U.S. v. McDonald

Decision Date29 November 1982
Docket NumberNo. 82-3132,82-3132
Citation692 F.2d 376
PartiesUNITED STATES of America, Plaintiff-Appellee, v. Charles Edward McDONALD, Defendant-Appellant. Summary Calendar.
CourtU.S. Court of Appeals — Fifth Circuit

Moore & Moore, Johnny C. Moore, Baton Rouge, La., for defendant-appellant.

Standford O. Bardwell, Jr., U.S. Atty., Shelly C. Zwick, Asst. U.S. Atty., Baton Rouge, La., for plaintiff-appellee.

Appeal from the United States District Court for the Middle District of Louisiana.
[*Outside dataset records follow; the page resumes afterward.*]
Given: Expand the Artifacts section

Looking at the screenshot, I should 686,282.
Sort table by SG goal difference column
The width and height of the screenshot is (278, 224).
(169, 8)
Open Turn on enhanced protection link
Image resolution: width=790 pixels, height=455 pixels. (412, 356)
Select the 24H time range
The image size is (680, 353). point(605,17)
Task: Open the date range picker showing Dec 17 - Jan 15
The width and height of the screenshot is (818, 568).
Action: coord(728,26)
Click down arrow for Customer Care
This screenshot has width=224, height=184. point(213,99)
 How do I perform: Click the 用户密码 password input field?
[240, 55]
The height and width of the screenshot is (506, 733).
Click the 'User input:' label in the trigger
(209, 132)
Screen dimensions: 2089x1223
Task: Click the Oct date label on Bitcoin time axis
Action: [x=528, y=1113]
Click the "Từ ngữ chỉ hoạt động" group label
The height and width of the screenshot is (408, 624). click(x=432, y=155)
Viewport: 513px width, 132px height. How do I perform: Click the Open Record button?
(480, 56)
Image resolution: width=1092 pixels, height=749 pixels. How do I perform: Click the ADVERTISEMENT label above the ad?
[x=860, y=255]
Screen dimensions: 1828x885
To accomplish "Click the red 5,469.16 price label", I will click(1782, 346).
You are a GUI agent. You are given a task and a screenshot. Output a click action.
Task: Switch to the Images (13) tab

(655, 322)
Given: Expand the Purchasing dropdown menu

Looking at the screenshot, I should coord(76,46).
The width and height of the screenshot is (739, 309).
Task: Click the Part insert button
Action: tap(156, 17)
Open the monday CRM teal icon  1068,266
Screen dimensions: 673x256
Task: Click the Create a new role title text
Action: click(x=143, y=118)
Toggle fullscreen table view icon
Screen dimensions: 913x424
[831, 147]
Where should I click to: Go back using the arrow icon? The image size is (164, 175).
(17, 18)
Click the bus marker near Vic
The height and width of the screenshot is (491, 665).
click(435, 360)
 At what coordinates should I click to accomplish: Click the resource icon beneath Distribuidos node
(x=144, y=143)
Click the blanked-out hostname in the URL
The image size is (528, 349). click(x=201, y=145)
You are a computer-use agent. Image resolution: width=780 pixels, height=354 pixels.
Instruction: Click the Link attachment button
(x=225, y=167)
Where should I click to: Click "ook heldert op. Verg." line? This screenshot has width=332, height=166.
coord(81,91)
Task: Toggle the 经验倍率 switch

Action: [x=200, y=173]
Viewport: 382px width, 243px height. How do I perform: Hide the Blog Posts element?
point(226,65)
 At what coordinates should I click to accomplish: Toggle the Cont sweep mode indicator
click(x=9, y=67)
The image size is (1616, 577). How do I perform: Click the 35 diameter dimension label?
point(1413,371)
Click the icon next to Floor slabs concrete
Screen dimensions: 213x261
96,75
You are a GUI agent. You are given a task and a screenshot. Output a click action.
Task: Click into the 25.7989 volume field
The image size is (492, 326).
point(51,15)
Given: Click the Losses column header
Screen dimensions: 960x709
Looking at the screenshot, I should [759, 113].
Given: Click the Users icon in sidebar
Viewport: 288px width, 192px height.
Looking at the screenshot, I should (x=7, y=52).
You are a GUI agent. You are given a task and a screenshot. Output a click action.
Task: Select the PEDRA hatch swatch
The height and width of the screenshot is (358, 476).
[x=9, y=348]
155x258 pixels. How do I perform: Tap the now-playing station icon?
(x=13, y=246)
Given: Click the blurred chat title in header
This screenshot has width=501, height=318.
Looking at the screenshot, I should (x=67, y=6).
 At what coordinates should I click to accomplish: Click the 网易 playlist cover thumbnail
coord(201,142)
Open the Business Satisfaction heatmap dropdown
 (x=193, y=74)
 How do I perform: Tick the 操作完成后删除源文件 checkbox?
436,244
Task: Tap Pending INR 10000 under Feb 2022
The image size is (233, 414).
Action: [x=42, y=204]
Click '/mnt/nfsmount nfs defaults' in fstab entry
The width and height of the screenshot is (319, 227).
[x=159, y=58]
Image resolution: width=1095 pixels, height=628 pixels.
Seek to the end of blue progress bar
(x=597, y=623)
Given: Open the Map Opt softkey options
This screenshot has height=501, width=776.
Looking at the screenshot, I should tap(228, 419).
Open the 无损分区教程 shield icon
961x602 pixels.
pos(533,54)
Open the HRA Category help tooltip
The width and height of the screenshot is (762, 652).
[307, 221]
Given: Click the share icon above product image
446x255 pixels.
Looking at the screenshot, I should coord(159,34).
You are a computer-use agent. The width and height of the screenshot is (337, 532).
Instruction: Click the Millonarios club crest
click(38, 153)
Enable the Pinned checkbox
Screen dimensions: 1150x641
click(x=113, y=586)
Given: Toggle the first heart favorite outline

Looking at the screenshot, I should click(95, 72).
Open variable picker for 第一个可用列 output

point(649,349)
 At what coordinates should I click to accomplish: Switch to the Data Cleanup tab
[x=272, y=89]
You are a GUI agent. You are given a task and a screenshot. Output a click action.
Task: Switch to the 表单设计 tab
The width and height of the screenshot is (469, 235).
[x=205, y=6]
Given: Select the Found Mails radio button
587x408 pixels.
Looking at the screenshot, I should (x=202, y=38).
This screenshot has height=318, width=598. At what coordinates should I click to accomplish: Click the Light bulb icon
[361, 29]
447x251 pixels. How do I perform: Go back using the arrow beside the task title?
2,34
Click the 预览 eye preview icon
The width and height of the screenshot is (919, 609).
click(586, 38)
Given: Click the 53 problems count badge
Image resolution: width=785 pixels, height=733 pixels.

Before BROWN, REAVLEY and JOLLY, Circuit Judges.

REAVLEY, Circuit Judge:

Charles McDonald made two illegal deliveries of drugs to an undercover agent, and pled guilty to two counts of distributing a controlled substance in violation of 21 U.S.C. Sec. 841(a). The question now is whether two separate physical deliveries of a controlled substance on two different days, all part of a single financial scheme involving the same buyer and sellers, constitute separate criminal acts subject to consecutive sentences. We hold that under the applicable statute the unit of prosecution is a delivery, and affirm the consecutive sentences.

I

In June of 1980 Charles McDonald involved himself in a scheme with four codefendants and a federal undercover agent to exchange an enormous quantity of methaqualone ("quaalude") tablets for cash and unregistered firearms. On June 23, 1980 Special Agent Lloyd Grafton of the Bureau of Alcohol, Tobacco, and Firearms, held a telephone conversation with codefendant Virginia Dawn Kimes in which Kimes offered to purchase 200 machine guns from Grafton for a buyer later identified as Charles McDonald. On July 13, 1980, McDonald agreed in a telephone conversation with Grafton to exchange half a million quaaludes for machine guns worth $100,000 and $350,000 in cash.

On July 15 McDonald told Grafton that one of his partners had sold most of the half million quaaludes, and that he now had on hand between fifty and one hundred thousand of the tablets. He indicated that he would try to obtain the additional quaaludes or cocaine to make up the difference in price. On July 16, McDonald agreed to inspect the firearms and deliver 60,000 quaaludes to Grafton on the following day.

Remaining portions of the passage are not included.